WHAT IS EXPECTED
Write out every entry exactly as it appears.

Stored records
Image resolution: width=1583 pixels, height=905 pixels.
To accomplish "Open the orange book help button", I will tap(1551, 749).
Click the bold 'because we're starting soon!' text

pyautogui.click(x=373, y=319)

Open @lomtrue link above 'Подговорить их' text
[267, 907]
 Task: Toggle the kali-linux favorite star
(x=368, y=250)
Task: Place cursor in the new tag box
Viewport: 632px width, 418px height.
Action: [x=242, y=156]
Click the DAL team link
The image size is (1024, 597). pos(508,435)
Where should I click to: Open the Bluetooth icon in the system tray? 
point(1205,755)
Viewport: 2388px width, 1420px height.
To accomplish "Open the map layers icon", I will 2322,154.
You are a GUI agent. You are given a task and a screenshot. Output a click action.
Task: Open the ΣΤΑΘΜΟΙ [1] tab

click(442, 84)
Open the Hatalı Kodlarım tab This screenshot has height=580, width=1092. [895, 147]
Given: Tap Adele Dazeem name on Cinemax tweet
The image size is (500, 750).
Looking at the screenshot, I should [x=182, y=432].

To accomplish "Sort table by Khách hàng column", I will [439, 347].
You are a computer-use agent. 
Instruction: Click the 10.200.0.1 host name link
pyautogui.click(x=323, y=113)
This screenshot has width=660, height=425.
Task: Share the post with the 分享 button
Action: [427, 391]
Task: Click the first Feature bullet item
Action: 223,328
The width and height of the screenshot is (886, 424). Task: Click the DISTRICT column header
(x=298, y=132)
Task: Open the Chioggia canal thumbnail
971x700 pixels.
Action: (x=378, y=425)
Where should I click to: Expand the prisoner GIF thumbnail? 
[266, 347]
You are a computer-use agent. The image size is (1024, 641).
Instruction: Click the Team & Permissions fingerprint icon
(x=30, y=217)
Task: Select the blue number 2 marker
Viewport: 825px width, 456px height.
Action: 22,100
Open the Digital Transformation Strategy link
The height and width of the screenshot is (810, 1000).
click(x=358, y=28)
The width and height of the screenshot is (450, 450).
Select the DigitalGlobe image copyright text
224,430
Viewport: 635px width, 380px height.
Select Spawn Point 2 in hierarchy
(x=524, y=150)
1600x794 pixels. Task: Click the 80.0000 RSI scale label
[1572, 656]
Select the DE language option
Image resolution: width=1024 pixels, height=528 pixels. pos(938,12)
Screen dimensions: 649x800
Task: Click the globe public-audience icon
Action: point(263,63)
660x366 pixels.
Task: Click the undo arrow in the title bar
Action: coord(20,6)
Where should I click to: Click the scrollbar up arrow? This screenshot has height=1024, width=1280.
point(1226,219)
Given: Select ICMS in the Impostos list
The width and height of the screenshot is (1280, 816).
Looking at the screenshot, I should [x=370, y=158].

COMPLETED TASK
Image resolution: width=1583 pixels, height=905 pixels.
To accomplish "Open the orange book help button", I will tap(1551, 749).
Click the bold 'because we're starting soon!' text

pyautogui.click(x=373, y=319)

Open @lomtrue link above 'Подговорить их' text
[267, 907]
 Task: Toggle the kali-linux favorite star
(x=368, y=250)
Task: Place cursor in the new tag box
Viewport: 632px width, 418px height.
Action: [x=242, y=156]
Click the DAL team link
The image size is (1024, 597). pos(508,435)
Where should I click to: Open the Bluetooth icon in the system tray? 
point(1205,755)
Viewport: 2388px width, 1420px height.
To accomplish "Open the map layers icon", I will 2322,154.
You are a GUI agent. You are given a task and a screenshot. Output a click action.
Task: Open the ΣΤΑΘΜΟΙ [1] tab

click(442, 84)
Open the Hatalı Kodlarım tab This screenshot has height=580, width=1092. [895, 147]
Given: Tap Adele Dazeem name on Cinemax tweet
The image size is (500, 750).
Looking at the screenshot, I should [x=182, y=432].

To accomplish "Sort table by Khách hàng column", I will [439, 347].
You are a computer-use agent. 
Instruction: Click the 10.200.0.1 host name link
pyautogui.click(x=323, y=113)
This screenshot has width=660, height=425.
Task: Share the post with the 分享 button
Action: [427, 391]
Task: Click the first Feature bullet item
Action: 223,328
The width and height of the screenshot is (886, 424). Task: Click the DISTRICT column header
(x=298, y=132)
Task: Open the Chioggia canal thumbnail
971x700 pixels.
Action: (x=378, y=425)
Where should I click to: Expand the prisoner GIF thumbnail? 
[266, 347]
You are a computer-use agent. The image size is (1024, 641).
Instruction: Click the Team & Permissions fingerprint icon
(x=30, y=217)
Task: Select the blue number 2 marker
Viewport: 825px width, 456px height.
Action: 22,100
Open the Digital Transformation Strategy link
The height and width of the screenshot is (810, 1000).
click(x=358, y=28)
The width and height of the screenshot is (450, 450).
Select the DigitalGlobe image copyright text
224,430
Viewport: 635px width, 380px height.
Select Spawn Point 2 in hierarchy
(x=524, y=150)
1600x794 pixels. Task: Click the 80.0000 RSI scale label
[1572, 656]
Select the DE language option
Image resolution: width=1024 pixels, height=528 pixels. pos(938,12)
Screen dimensions: 649x800
Task: Click the globe public-audience icon
Action: point(263,63)
660x366 pixels.
Task: Click the undo arrow in the title bar
Action: coord(20,6)
Where should I click to: Click the scrollbar up arrow? This screenshot has height=1024, width=1280.
point(1226,219)
Given: Select ICMS in the Impostos list
The width and height of the screenshot is (1280, 816).
Looking at the screenshot, I should [x=370, y=158].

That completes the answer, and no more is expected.